La Transprose - (MDRDLPB)


« Disons donc que [la prosodie,] c’est l’art d’adapter la modulation​ propre de la langue que l’on parle, aux différens sens qu’on y exprime. Ainsi elle comprend non seulement tout ce qui concerne le matériel des accens & de la quantité, mais encore celui des piés & de leurs différens mélanges, celui des mesures que les repos de la voix doivent marquer, &, ce qui est bien plus précieux, l’usage qu’il faut en faire selon l’occurrence, pour établir une juste harmonie entre les signes & les choses […]


Colombe des Forêts



Donner la liberté au vers, c'est à peu près la même chose que donner la liberté à la nation russe. Tous les deux sont nés, et sont arrivés à leur forme actuelle sous des lois tyranniques. La liberté signifiera pour eux peut-être la renaissance mais peut-être aussi : la dissolution.


Rosalie Jacobsen - Enquête internationale sur le vers libre - F.T. Marinetti



« Toute innovation passe par trois stades: d’abord elle est ridiculisée; ensuite elle est violemment combattue ; et finalement , elle est considérée comme ayant toujours été évidente. » Arthur Scopenhauer (1788 - 1860)

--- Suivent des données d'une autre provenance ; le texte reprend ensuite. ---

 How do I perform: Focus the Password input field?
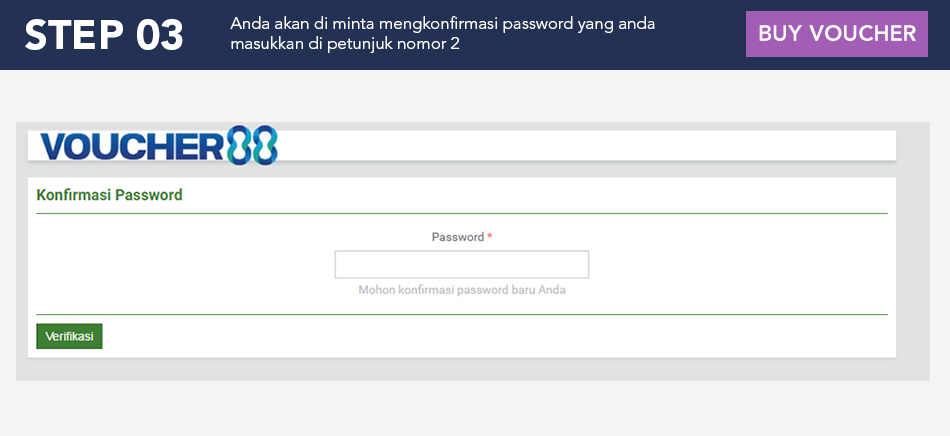461,264
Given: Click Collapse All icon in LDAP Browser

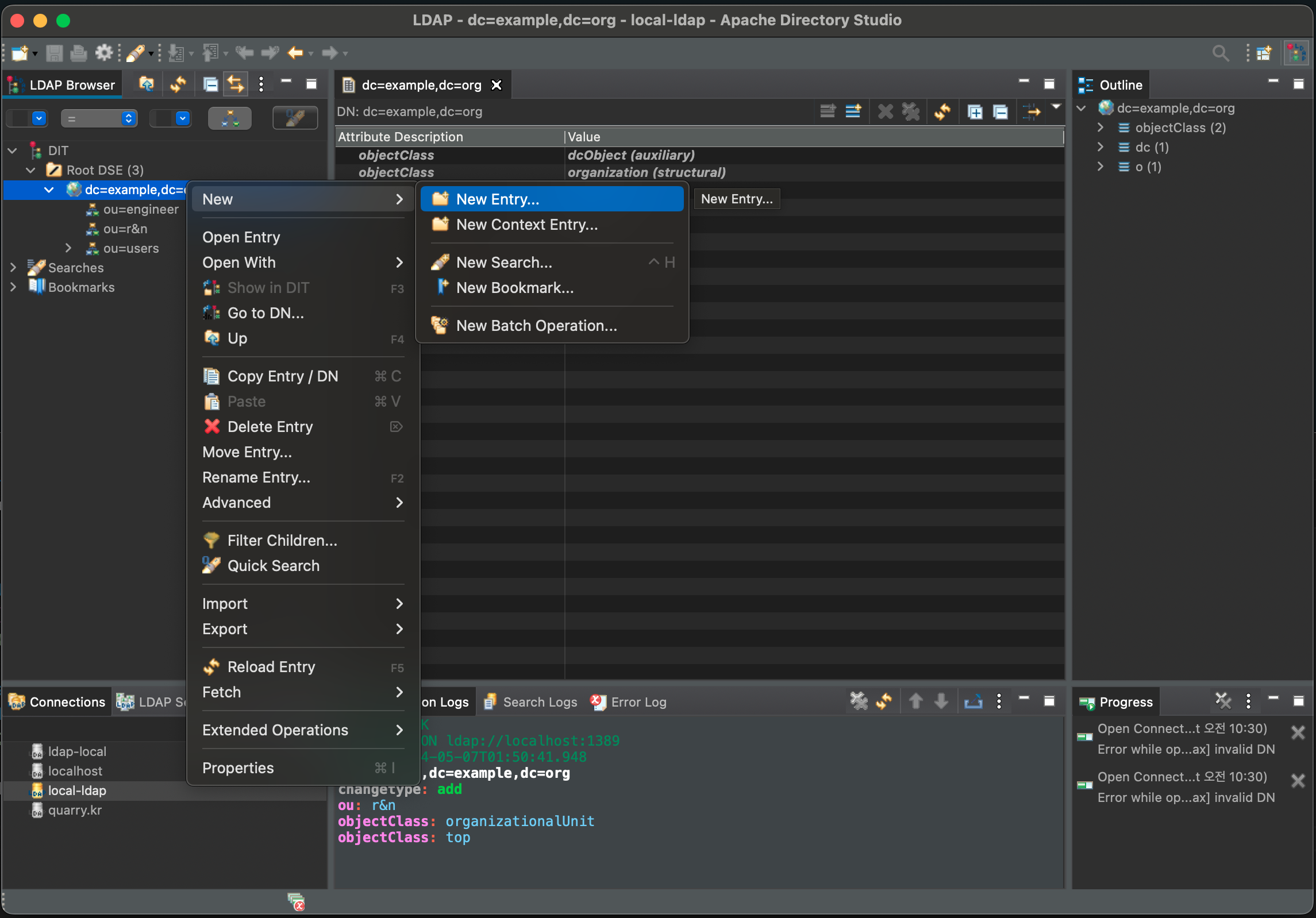Looking at the screenshot, I should click(x=210, y=84).
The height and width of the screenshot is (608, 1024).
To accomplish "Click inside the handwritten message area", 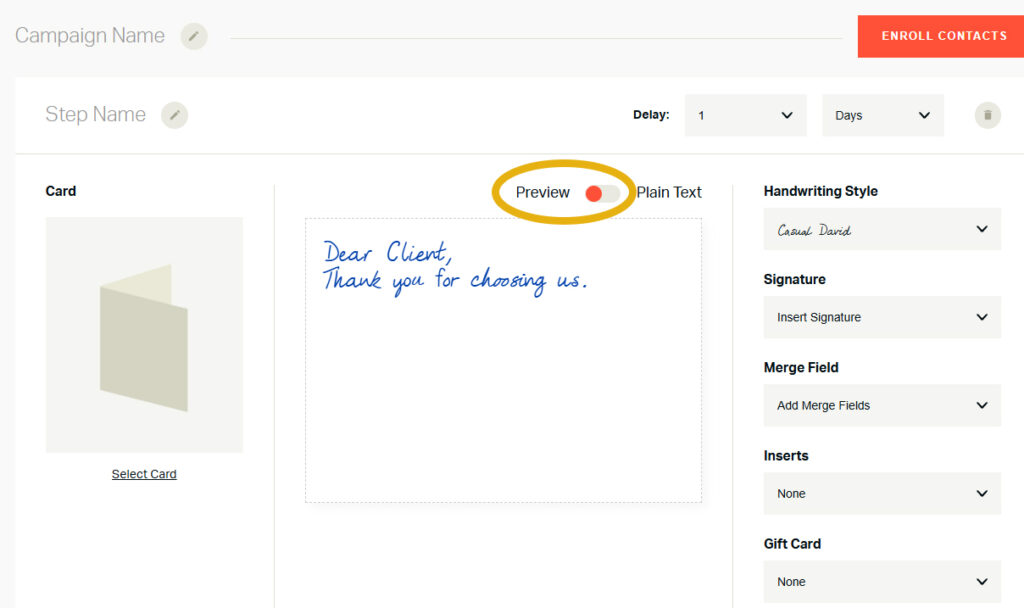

« D’abord ils vous ignorent, ensuite ils se moquent de vous, puis ils vous combattent, et puis… vous gagnez. » 

Gandhi (1869 - 1948)


Ici vous trouverez les interventions des chercheurs du MDRSLP (Mouvement De Recherches Sur La Page) qui vont de la plus ancienne (en haut) jusqu'à la plus récente (en bas)

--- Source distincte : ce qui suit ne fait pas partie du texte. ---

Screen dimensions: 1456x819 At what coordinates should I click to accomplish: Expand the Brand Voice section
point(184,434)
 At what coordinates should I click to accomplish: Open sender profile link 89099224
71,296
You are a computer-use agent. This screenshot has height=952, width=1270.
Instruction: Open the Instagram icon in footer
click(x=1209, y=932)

Nous sommes plusieurs à Lpb (Matthieu Lorin, moi, Air, Patrick, Sandrine, Maheva ) à aimer la présentation que nous appelons présentation en « Transprose » - le terme a été inventé en juin 2022 par Patrick Modolo .


  La forme « vers libre » est un procédé qui a eu sa valeur au moment de sa présentation - mais pas du tout un siècle après…

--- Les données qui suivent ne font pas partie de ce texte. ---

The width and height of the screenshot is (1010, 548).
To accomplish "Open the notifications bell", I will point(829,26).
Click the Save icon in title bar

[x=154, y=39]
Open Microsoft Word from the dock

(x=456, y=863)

La transprose est une mise en prose des vers qui respecte les vers originaux mais les dispose en lignes sur la page de façon aérée (ou pas : simple prose) plutôt que de façon traditionnelle en barreaux d'échelle.

Au départ nous pensions que ce procédé nous permettait d’économiser de la place dans la revue Lpb, puis nous nous nous sommes aperçus que c’était surtout beaucoup plus facile de lire des vers en lignes aérées, tandis que la lecture des vers échelonnés freine la lecture et la compréhension et diminue d’autant le plaisir de lire.

Enfin nous nous sommes dit que nous étions en train de découvrir, redécouvrir plutôt (cf LPB n° 60) ce type de disposition moderne et esthétique qui permet de saisir le sens d’un coup.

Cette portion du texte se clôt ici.